Mediaroom began as part of Microsoft's company-wide push into multimedia and consumer applications, and represented the company's strategy of entering into the premium video market. The product suite was successful, becoming the market leading IPTV middleware solution with 20 per cent share of the global IPTV STB installed based by the end of 2012. Concurrently over this period, premium video delivery over the top (OTT) of open internet become a reality and the connected device ecosystem exploded, allowing Microsoft's Xbox360 games console and Windows operating system to become viable premium video delivery platforms in their own right. As well as launching its own content stores, Microsoft began to partner with pay TV operators, independently of Mediaroom, to access their over-the-top (OTT) video services. Microsoft had discovered an avenue to deliver premium video direct to the consumer using Xbox and Windows, without being limited to particular IPTV operator partners' strategies. As a result, the Mediaroom product was increasingly isolated from the rest of Microsoft's video strategy.

Currentlly 60 per cent of Mediaroom's installed base of set-top boxes is with AT&T U-verse in the US. Deutsche Telekom, including international subsidiaries, is the next largest customer with 13 per cent share. British Telecom, Portugal Telecom and Swisscom each comprise 5 per cent of the installed base, though Mediaroom lost BT as a customer in 2012. Additionally, Mediaroom has a strong Canadian IPTV market share, reaching more than half the IPTV STBs in the country. Ericsson's current middleware customers consist of Telekom Austria and Chungwha Telecom. The combined company is forecast to grow from a 28.6 per cent share of the market at the end of 2012 to 31.0 per cent at the end of 2016, when the installed base is forecast to reach 29m. The combined company added 3.4m new active STBs in 2012, by is forecast to add 1.2m STBs by the end of 2016, as its major customers approach market saturation.

Ericsson's acquisition of a pay TV software company is not without precedent. Cisco's recent purchase of NDS and Motorola's acquisition of Secure Media and Dreampark are both in a similar strategic vein. The acquisition not only allows Ericsson to remain competitive, but it has the additional benefit of preventing anybody else acquiring such a large middleware footprint and portfolio of top tier telco relationships. Prior to the transaction, Ericsson's market consisted of 0.5m set-top boxes in the field. The acquisition confers to Ericsson the flexibility to create new value by bundling more complete IPTV solutions than either Mediaroom or Ericsson could do alone, with the additional benefit of access to Ericsson's mobile expertise.

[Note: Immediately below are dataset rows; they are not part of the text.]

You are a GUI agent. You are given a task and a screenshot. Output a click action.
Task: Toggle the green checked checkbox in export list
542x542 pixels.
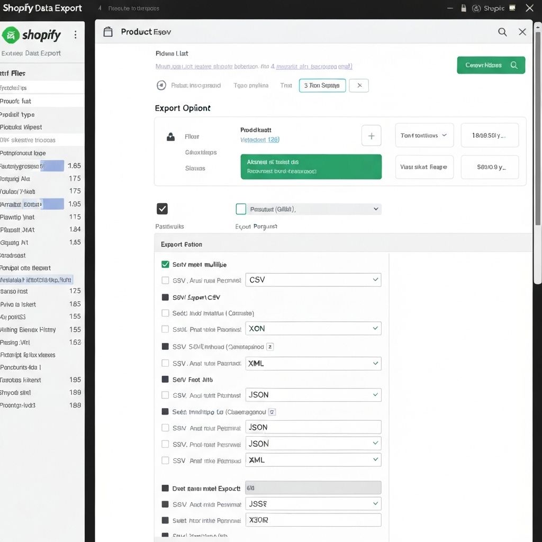click(x=165, y=264)
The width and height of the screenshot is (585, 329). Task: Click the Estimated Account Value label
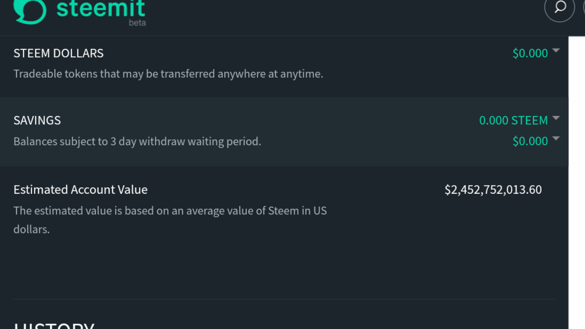point(80,190)
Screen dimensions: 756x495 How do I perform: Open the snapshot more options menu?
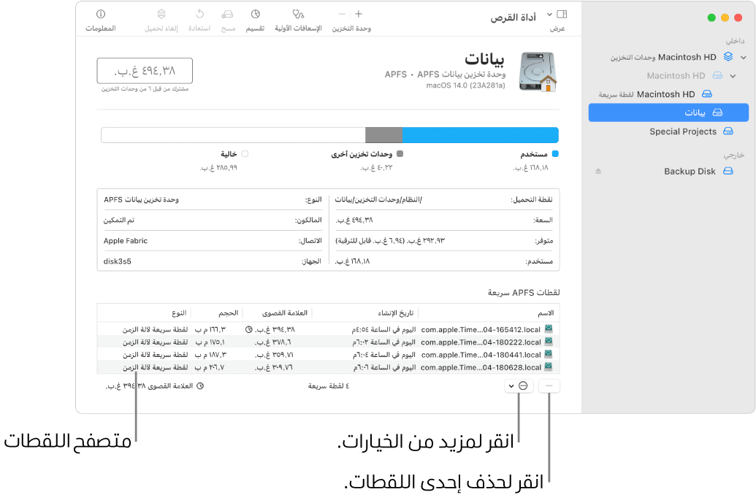[x=519, y=385]
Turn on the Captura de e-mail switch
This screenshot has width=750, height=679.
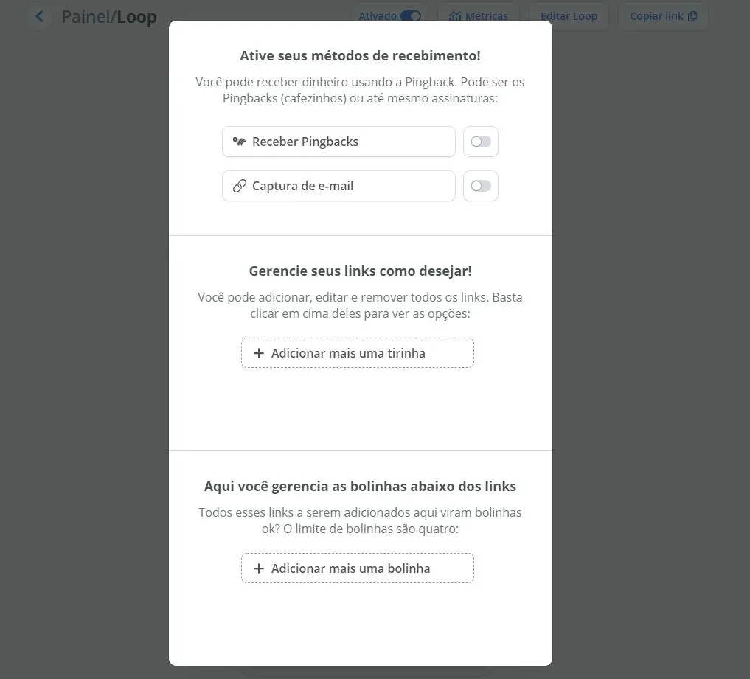[481, 186]
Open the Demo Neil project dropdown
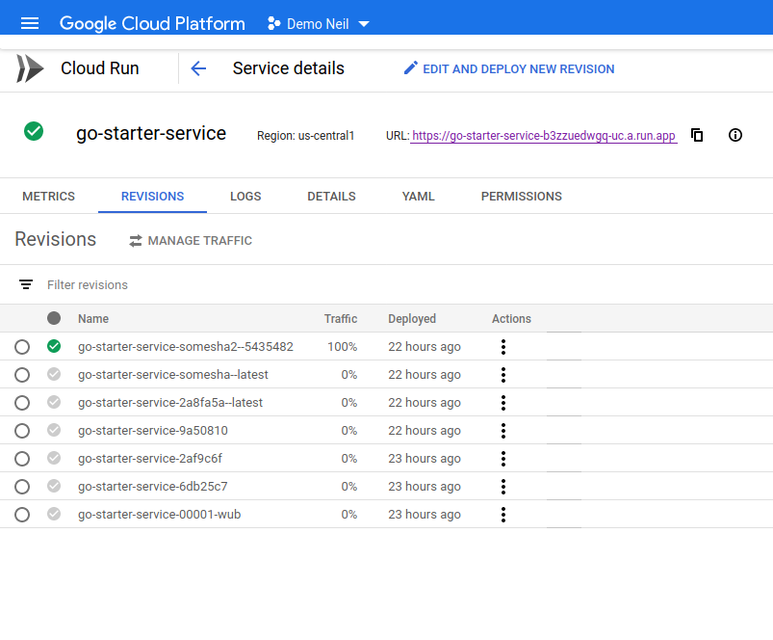 tap(319, 23)
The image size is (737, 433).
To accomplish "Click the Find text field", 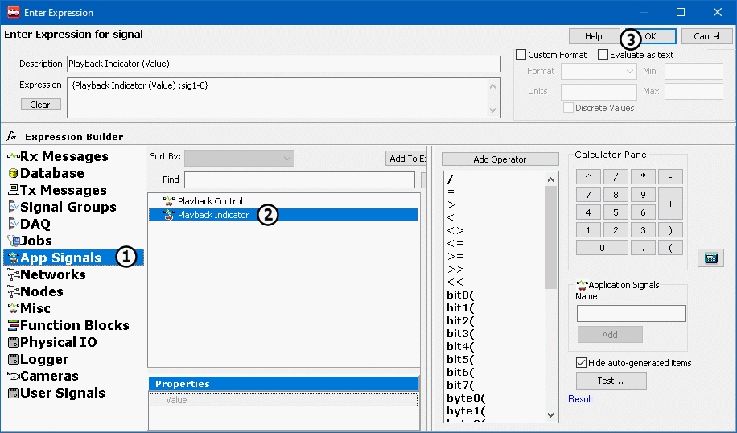I will click(x=299, y=179).
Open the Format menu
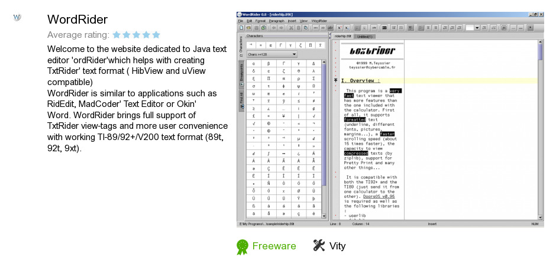Image resolution: width=556 pixels, height=273 pixels. click(x=260, y=21)
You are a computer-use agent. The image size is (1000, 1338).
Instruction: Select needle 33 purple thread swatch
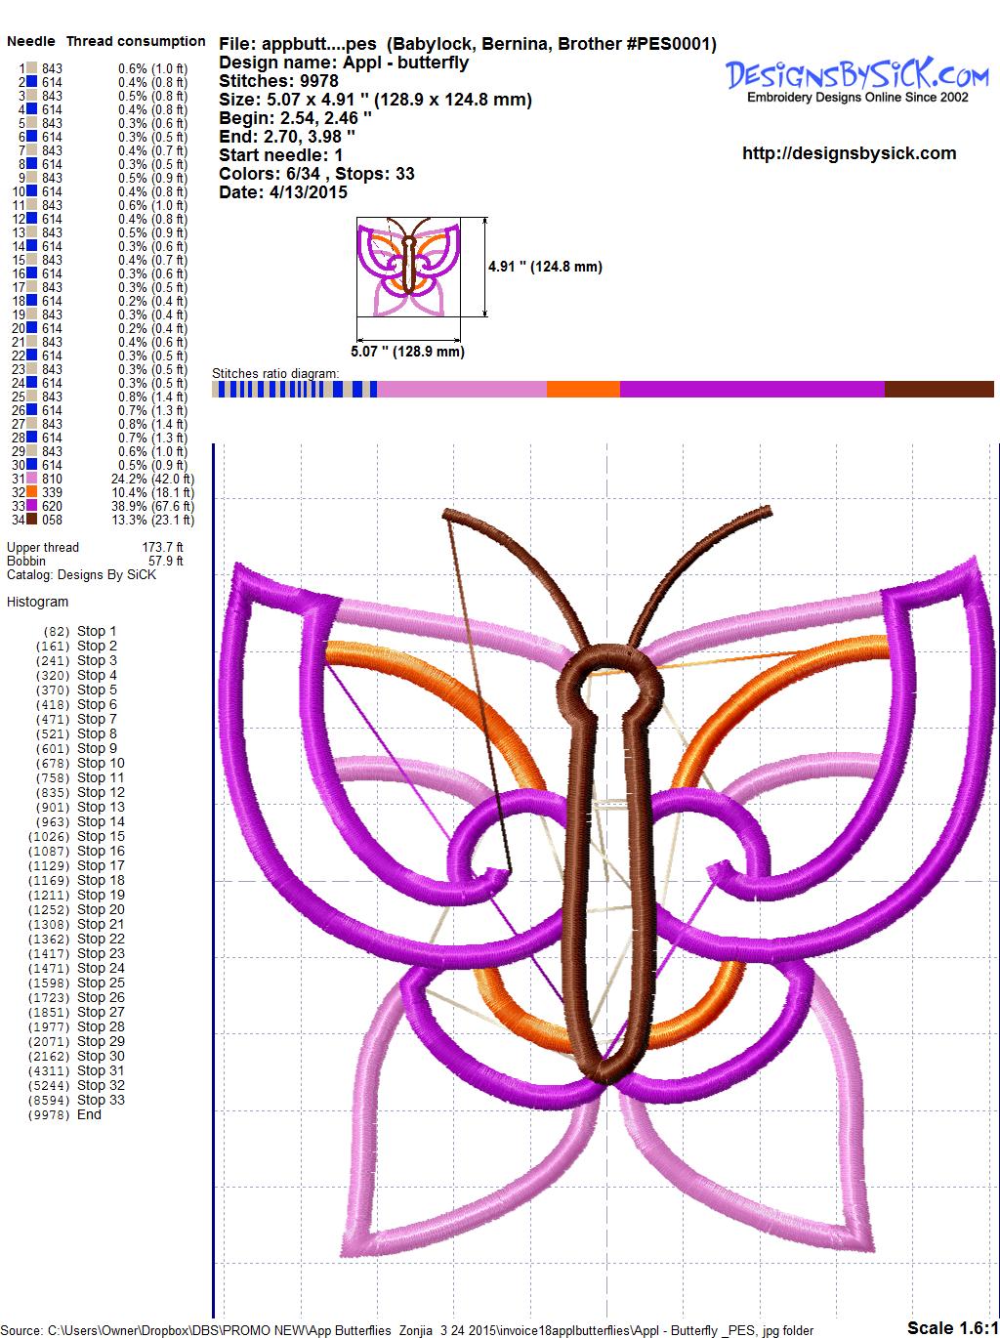(32, 507)
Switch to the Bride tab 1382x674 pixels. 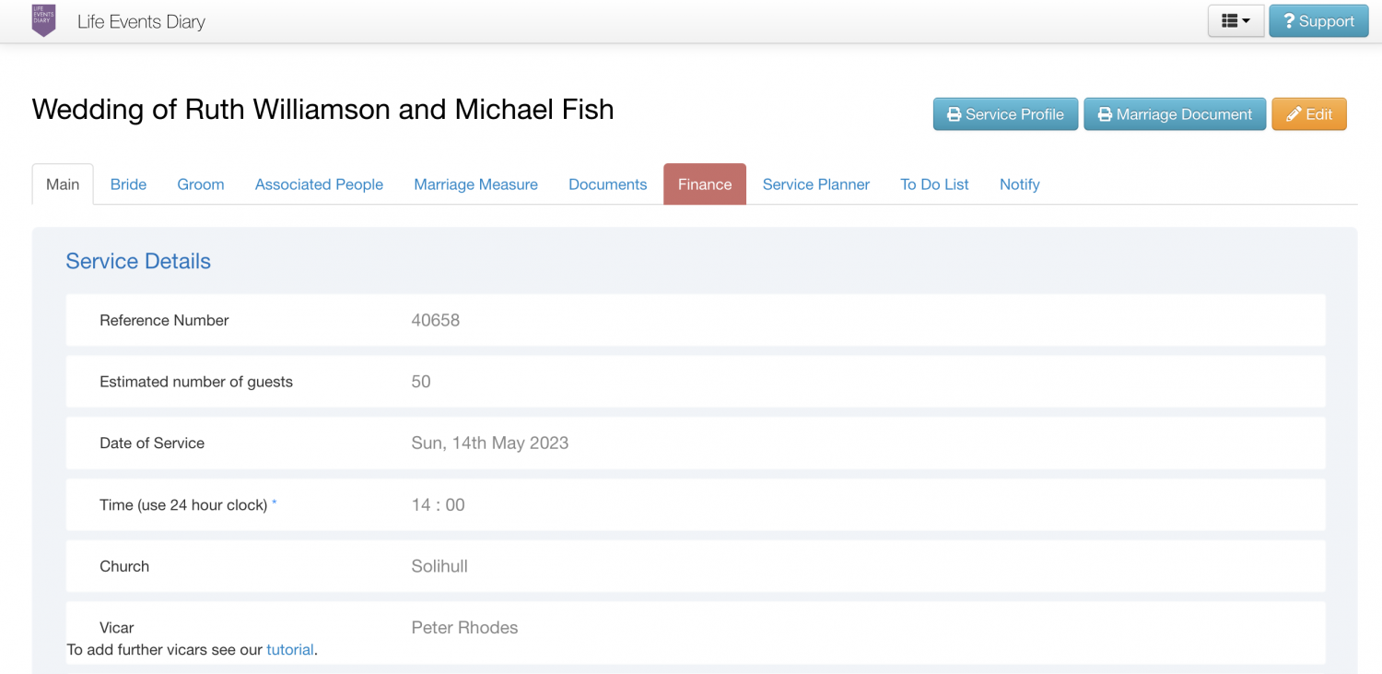click(x=128, y=184)

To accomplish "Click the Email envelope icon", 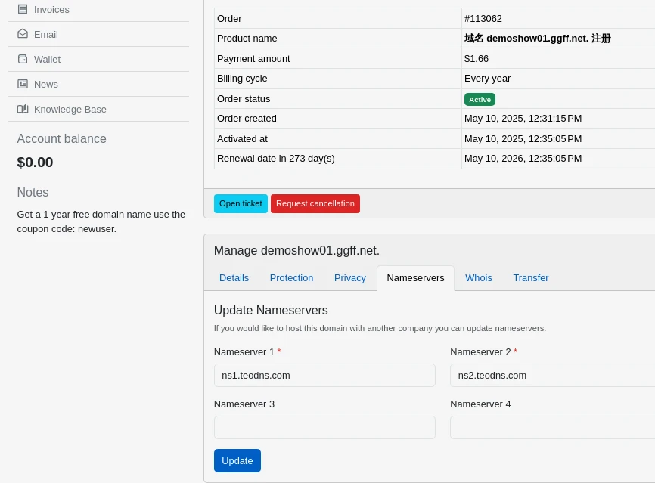I will [23, 34].
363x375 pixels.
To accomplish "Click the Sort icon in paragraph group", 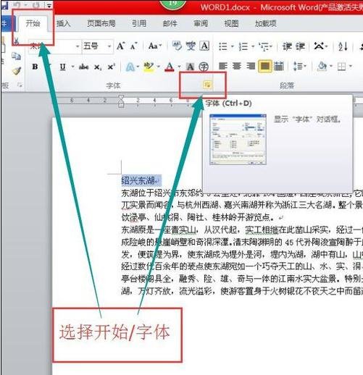I will (x=343, y=46).
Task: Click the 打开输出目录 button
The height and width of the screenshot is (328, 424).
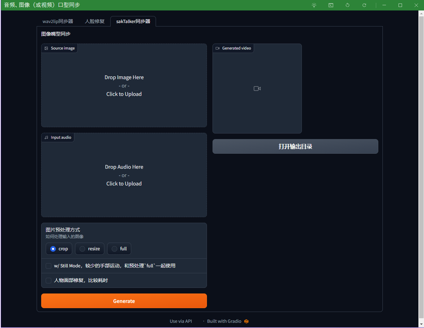Action: click(295, 147)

The acquisition is not absent risk, however, as the history of network equipment companies acquiring middleware providers is somewhat mixed. Nokia Siemens has closed down the Myrio IPTV middleware platform which it purchased in 2005. Imagenio, purchased from Telefonica by Alcatel-Lucent, has an eroding set-top box installed base, having peaked above 2m STBs in 2011. Motorola, on the other hand, has achieved some growth on their DreamGallery platform by porting it into the cable space, for example. Additionally, DreamGallery's HTML5 support is a key building block of the Verizon Media Server's user experience. Ericsson could find similar success by finding a way to expand the Mediaroom offering past the traditional telco market, and establishing new links through to other pay TV platforms such as cable and satellite, where it has extensive reach through its video infrastructure portfolio.